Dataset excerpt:
>> BEGIN

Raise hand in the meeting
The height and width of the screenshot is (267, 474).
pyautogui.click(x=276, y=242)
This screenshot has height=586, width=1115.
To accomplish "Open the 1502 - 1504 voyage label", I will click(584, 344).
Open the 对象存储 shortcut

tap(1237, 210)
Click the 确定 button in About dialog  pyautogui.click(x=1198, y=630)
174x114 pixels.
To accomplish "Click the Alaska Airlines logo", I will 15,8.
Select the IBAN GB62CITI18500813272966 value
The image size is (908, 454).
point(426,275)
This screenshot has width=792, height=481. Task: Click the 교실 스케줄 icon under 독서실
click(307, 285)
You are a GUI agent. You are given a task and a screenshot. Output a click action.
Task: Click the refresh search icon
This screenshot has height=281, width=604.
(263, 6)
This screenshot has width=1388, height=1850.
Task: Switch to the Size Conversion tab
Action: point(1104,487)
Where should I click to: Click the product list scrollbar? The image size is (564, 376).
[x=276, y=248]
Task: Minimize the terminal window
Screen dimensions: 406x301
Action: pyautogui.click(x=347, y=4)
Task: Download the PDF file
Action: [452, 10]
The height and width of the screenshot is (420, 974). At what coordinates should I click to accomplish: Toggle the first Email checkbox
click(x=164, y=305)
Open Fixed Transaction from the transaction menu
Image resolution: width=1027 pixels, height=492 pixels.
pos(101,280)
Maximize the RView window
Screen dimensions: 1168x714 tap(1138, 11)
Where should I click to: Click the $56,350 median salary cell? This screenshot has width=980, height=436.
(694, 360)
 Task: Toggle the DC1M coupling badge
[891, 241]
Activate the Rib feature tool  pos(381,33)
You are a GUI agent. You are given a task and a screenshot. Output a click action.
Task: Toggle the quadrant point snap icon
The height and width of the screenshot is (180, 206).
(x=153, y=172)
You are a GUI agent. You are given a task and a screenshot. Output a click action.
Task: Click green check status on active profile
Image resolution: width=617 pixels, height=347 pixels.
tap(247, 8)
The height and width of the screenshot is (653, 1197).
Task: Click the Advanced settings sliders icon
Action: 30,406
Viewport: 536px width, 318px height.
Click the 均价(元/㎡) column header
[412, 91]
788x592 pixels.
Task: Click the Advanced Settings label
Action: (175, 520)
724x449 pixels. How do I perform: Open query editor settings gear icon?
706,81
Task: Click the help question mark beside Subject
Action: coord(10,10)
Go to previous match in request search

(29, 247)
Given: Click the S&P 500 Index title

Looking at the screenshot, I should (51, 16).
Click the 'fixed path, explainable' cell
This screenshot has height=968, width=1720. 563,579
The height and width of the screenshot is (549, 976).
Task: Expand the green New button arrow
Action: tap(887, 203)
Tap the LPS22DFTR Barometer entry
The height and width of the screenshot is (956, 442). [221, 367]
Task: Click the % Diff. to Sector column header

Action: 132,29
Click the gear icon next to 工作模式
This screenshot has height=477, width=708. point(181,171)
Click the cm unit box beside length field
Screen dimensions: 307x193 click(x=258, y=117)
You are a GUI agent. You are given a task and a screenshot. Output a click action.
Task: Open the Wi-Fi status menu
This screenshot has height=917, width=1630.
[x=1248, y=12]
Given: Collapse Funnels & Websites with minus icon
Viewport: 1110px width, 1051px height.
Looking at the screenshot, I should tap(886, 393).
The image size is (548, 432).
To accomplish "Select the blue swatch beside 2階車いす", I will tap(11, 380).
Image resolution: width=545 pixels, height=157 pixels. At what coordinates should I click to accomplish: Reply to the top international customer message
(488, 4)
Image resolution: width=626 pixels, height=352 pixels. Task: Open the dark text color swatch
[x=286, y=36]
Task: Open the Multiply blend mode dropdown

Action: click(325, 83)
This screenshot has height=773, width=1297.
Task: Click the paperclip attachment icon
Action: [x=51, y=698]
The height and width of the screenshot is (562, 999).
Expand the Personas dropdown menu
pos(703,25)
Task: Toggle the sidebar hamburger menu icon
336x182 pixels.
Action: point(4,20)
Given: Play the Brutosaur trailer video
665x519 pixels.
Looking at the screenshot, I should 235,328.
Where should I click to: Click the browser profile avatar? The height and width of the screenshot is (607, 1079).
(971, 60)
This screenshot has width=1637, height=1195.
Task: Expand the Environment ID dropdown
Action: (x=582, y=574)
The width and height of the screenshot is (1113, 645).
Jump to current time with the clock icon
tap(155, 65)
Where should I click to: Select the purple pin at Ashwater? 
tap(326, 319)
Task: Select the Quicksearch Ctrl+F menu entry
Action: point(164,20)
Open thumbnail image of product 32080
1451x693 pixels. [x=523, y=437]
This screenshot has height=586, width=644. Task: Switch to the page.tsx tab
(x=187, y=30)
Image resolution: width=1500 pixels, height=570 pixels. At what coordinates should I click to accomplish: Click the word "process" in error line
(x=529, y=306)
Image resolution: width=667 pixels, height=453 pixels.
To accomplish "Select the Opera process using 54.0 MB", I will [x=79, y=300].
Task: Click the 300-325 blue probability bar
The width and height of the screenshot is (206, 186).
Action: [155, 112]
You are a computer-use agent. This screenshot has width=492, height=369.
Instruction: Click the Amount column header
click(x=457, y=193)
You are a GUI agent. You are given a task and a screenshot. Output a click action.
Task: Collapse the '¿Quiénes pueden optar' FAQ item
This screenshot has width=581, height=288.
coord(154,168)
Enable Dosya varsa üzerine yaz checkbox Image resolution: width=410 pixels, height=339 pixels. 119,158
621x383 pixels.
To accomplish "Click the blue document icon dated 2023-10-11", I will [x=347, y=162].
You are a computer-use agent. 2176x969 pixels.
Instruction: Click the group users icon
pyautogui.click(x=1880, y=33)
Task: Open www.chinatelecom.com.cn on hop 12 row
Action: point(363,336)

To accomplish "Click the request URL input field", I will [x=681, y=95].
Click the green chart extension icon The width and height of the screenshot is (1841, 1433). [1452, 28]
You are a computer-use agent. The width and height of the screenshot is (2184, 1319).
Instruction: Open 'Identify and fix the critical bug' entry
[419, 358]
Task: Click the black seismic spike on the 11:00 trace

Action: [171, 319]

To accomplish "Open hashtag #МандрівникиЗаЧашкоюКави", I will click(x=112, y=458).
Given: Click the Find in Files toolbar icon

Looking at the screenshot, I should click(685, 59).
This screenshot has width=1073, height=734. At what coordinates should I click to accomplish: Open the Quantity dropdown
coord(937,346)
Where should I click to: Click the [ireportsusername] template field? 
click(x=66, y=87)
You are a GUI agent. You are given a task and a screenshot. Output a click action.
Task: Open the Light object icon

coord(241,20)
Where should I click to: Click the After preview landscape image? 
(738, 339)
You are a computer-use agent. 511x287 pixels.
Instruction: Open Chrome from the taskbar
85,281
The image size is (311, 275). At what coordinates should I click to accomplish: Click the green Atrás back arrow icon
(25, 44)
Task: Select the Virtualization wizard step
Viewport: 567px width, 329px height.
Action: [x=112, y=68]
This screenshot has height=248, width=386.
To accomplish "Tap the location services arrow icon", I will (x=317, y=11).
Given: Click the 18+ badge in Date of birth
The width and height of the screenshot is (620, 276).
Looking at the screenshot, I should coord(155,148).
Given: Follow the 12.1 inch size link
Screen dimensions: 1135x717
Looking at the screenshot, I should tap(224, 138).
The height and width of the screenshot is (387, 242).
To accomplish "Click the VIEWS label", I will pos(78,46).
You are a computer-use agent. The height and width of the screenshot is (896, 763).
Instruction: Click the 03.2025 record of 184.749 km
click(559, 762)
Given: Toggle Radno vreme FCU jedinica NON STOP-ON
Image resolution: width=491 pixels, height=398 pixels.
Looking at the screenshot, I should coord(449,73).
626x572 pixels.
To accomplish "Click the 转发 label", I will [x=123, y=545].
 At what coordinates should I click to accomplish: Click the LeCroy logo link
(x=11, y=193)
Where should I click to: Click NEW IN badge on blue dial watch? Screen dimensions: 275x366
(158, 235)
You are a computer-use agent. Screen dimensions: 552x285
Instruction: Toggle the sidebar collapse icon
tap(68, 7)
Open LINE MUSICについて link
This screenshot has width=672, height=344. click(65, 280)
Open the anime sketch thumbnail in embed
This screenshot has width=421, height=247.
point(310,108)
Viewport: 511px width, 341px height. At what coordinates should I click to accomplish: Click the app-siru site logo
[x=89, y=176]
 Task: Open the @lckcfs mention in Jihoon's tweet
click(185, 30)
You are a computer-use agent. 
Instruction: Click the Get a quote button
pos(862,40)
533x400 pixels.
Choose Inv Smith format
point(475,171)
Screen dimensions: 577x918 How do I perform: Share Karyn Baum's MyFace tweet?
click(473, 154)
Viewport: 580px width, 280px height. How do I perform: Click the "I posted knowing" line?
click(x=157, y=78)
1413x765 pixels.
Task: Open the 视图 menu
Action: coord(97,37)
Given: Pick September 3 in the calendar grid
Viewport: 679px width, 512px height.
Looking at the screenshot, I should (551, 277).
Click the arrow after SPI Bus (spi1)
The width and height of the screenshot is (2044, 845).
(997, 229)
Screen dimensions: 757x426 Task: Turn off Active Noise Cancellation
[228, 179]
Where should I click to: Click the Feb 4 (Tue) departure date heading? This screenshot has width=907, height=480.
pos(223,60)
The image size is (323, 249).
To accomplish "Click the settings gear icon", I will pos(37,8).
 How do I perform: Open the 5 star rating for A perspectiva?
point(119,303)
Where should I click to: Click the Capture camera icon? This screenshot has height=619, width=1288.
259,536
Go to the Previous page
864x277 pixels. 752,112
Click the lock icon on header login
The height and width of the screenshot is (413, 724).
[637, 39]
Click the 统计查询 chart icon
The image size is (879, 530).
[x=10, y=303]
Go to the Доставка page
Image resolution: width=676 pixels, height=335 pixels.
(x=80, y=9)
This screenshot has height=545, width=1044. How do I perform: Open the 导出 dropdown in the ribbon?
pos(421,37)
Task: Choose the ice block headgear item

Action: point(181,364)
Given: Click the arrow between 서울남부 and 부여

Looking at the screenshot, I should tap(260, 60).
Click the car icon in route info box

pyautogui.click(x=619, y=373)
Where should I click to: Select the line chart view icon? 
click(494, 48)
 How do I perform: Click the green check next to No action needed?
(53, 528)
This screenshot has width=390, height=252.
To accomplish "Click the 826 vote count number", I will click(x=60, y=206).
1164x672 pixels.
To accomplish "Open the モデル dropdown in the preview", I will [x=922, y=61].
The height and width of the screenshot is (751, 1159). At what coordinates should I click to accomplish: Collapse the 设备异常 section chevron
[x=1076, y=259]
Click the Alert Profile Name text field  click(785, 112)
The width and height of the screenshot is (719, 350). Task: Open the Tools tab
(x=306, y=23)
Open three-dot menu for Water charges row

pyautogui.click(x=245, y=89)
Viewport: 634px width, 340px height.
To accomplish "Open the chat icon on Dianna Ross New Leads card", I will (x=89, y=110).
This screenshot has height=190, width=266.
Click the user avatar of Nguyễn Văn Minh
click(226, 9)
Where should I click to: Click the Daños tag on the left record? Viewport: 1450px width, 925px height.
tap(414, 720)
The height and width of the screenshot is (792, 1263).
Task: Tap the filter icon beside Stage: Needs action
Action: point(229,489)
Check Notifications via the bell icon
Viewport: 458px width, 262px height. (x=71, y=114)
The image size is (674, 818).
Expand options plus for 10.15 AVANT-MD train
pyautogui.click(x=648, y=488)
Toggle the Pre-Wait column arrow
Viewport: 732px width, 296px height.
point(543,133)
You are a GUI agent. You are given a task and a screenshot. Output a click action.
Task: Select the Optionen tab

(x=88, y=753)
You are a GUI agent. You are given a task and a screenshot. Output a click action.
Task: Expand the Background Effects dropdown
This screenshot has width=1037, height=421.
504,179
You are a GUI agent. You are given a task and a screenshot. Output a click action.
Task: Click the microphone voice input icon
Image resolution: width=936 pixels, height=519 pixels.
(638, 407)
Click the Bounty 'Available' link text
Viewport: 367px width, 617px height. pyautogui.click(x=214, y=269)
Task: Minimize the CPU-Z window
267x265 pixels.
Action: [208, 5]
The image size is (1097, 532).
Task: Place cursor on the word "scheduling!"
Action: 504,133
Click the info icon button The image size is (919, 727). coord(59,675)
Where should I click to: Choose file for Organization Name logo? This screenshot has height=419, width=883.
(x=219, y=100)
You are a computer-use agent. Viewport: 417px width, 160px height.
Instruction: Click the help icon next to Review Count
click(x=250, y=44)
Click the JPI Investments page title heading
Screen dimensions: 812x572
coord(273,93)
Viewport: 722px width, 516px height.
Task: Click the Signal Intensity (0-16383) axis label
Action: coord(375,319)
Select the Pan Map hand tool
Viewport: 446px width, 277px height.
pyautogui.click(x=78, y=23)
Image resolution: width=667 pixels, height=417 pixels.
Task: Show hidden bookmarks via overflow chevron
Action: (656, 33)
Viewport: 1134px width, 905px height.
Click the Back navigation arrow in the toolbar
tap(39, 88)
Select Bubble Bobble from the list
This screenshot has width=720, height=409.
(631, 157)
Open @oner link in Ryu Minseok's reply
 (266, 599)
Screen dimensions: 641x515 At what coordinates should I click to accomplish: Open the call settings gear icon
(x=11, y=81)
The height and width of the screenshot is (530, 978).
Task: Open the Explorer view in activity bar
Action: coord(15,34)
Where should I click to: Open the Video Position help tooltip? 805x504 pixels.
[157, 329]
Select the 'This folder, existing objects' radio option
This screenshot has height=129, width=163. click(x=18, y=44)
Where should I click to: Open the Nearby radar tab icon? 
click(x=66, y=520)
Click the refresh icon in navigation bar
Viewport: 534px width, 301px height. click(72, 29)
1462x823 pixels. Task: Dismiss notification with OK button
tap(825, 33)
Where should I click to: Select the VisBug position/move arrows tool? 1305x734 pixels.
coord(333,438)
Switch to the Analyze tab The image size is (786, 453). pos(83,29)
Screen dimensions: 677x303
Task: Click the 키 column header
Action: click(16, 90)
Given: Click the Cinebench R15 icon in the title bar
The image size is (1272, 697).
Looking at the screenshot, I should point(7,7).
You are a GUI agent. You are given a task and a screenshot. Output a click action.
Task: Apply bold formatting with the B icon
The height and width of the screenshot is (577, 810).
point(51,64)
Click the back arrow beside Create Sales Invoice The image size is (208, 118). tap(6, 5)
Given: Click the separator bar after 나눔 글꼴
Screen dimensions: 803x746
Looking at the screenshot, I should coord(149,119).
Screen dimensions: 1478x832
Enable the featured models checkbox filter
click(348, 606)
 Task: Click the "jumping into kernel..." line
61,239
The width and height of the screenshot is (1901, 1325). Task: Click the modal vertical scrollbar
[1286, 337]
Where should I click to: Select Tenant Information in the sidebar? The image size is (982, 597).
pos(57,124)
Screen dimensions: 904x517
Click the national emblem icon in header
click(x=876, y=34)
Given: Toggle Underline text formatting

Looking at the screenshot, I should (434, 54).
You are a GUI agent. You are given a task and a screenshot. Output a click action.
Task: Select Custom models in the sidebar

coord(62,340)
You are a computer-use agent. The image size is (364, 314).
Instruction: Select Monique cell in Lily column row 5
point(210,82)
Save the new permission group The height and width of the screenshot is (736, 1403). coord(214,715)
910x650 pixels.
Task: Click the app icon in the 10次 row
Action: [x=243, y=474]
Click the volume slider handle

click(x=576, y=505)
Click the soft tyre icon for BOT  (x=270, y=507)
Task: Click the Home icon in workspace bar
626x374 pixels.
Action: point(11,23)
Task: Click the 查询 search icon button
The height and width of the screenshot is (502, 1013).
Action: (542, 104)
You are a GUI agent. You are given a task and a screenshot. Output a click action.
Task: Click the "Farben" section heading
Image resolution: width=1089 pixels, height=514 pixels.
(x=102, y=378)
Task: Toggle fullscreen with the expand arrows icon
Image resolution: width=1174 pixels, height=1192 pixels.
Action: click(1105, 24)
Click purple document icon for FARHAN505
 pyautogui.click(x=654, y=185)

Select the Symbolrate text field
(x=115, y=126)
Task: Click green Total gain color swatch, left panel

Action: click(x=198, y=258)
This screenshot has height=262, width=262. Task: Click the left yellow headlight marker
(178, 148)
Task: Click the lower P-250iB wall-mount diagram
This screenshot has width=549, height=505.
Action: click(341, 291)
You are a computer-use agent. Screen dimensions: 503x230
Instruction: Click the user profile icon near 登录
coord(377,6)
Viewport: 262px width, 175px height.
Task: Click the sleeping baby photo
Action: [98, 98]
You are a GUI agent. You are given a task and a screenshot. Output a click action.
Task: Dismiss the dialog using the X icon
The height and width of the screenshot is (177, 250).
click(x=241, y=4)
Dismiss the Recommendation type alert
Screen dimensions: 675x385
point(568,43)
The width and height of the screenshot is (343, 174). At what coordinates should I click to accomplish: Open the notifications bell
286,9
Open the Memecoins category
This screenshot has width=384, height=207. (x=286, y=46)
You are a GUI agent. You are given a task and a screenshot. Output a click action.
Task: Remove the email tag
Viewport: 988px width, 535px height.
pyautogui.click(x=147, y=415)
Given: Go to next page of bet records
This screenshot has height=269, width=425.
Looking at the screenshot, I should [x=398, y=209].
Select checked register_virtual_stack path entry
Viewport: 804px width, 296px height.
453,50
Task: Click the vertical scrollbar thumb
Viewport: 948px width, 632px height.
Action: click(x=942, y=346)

>> END

• [DIRECTIONS]:
Copy the lines of the material above without any change, starting with the line that contains "Where should I click to: Select Tenant" and continuing up to and including the line that contains "Action: point(11,23)".

• [EXPECTED ANSWER]:
Where should I click to: Select Tenant Information in the sidebar? The image size is (982, 597).
pos(57,124)
Screen dimensions: 904x517
Click the national emblem icon in header
click(x=876, y=34)
Given: Toggle Underline text formatting

Looking at the screenshot, I should (434, 54).
You are a GUI agent. You are given a task and a screenshot. Output a click action.
Task: Select Custom models in the sidebar

coord(62,340)
You are a computer-use agent. The image size is (364, 314).
Instruction: Select Monique cell in Lily column row 5
point(210,82)
Save the new permission group The height and width of the screenshot is (736, 1403). coord(214,715)
910x650 pixels.
Task: Click the app icon in the 10次 row
Action: [x=243, y=474]
Click the volume slider handle

click(x=576, y=505)
Click the soft tyre icon for BOT  (x=270, y=507)
Task: Click the Home icon in workspace bar
626x374 pixels.
Action: point(11,23)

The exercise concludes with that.